Sunday, May 14, 2000
Offered by Dana Ferguson, Associate Pastor
Good Shepherd, who makes us lie down in green pastures, who leads us beside still waters, and who restores our souls, your faithfulness is no accident. Your patience is a match for your understanding. You understand the pain that drives us to despair, the child who goes another way, the parent who will not let the child grow up; the spouse who separates; the friends who drinks to ruin; the companion who suffers, the partner who dies. You understand, O God. And you are the one who brings new hope out of despair, resurrection out of defeat, and new life out of death.
God of Sarah and Rebekah, Leah and Rachel, Mary and Elizabeth and countless others of the generations, we give you thanks on this Mother’s Day for those who have long loved us, for those who have mothered us, those who have befriended us, and for those who have taught us. Thank you, O God, for those who loved to play and work by our side; who have caught us when we have stumbled and praised us when we stood; who touched us in trying times, and waited with us through silent nights, who believed our dreams and treasured our hopes, who taught us to have tough minds and tender hearts, who like you clearly have seen our weaknesses and loved us despite them. We give you thanks, O God, and we remember. We remember those who have longed to love a child and for those who long for mothers now past. Greet them with your comfort and your embracing love.

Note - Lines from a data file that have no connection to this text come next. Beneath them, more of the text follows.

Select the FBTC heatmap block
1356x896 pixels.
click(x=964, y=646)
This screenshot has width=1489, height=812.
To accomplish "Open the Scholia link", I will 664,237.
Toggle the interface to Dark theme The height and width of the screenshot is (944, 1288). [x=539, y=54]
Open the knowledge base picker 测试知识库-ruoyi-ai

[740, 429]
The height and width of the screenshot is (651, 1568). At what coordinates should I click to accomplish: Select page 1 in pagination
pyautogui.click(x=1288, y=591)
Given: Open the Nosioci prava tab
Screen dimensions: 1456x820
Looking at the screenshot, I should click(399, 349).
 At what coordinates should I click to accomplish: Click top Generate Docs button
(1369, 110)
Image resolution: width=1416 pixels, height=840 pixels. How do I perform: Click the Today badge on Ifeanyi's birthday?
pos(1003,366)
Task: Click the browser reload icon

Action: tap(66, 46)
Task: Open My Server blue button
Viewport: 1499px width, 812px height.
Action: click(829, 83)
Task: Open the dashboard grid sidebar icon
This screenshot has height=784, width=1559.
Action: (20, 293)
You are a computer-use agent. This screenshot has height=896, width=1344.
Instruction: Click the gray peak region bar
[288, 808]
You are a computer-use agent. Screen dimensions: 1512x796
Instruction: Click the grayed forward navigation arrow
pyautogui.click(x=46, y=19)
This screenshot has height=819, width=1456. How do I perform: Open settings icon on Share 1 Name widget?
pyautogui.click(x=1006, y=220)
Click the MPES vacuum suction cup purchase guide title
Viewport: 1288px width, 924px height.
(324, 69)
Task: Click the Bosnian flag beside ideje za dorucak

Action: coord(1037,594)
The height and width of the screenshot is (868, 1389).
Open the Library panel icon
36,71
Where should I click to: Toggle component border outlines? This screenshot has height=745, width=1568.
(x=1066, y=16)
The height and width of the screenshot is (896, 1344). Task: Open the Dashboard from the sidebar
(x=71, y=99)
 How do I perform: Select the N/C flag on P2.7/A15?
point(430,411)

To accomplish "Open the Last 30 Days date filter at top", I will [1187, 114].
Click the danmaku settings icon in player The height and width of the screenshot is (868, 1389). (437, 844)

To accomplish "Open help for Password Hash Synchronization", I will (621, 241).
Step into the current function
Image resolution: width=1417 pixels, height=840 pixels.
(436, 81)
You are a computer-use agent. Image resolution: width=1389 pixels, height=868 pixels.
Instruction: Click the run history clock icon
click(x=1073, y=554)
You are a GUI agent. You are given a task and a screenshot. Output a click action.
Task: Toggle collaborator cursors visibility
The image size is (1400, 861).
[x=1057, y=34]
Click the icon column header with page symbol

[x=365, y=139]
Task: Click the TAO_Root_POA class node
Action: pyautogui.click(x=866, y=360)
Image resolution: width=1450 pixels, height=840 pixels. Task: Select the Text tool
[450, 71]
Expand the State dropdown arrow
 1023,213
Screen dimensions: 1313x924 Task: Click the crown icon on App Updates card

On this day filled with bright construction paper greetings and popsicle stick gifts, we pray for those who are in places we’d rather not think of. For those who can only love their children from behind bars and for those who cannot love their children from drug or alcohol induced lives. And, we give you thanks for those who assume the duties of parenting—for aunts and uncles, for grandparents and cousins, for the many who labor in halls of juvenile justice across this city and across this country. For those who have opened their hearts and their homes to provide foster care and to adopt children.
We would not forget this day, the mothers who mourn—who grieve lost children and children lost to the streets, lost to warfare, lost to political abuse of power. We pray, O God, for mothers who long to feed their children but can find no food. And for mothers who cannot find their children.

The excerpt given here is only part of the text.